Work to do: Reproduce only the records from the line holding "This screenshot has height=1204, width=997." through the end of the records, inclusive, requests included. Multiply every coordinate in the answers by 2.2 and round each to a whole number, with halves rounding up.

Source data:
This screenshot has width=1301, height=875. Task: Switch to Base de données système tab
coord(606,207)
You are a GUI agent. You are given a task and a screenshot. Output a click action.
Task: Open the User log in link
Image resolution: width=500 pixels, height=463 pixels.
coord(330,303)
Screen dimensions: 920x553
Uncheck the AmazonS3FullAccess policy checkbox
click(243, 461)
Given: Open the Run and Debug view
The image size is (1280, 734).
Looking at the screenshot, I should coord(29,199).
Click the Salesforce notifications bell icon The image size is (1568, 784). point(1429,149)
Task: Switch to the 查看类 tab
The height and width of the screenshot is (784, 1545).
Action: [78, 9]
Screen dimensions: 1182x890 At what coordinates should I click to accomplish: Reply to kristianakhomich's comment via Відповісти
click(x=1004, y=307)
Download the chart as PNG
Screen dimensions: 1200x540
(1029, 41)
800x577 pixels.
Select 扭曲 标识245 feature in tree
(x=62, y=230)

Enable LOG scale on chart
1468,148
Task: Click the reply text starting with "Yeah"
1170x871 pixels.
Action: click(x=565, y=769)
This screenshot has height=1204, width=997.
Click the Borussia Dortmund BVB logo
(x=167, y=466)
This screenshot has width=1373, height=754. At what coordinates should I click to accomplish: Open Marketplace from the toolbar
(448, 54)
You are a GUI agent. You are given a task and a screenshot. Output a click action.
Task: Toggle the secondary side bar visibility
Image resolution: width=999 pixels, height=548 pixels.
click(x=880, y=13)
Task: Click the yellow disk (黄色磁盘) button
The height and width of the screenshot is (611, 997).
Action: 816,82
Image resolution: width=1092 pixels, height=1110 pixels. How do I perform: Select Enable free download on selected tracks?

Response for this exercise:
This screenshot has height=1204, width=997.
Click the Borussia Dortmund BVB logo
(x=367, y=1025)
This screenshot has width=1373, height=754. At what coordinates should I click to accomplish: Open Marketplace from the toolbar
(986, 119)
You are a GUI agent. You are given a task and a screenshot. Output a click action.
Task: Toggle the secondary side bar visibility
Image resolution: width=999 pixels, height=548 pixels.
click(x=1936, y=29)
Task: Click the yellow disk (黄色磁盘) button
The height and width of the screenshot is (611, 997).
Action: 1795,180
Image resolution: width=1092 pixels, height=1110 pixels. How do I perform: Select Enable free download on selected tracks?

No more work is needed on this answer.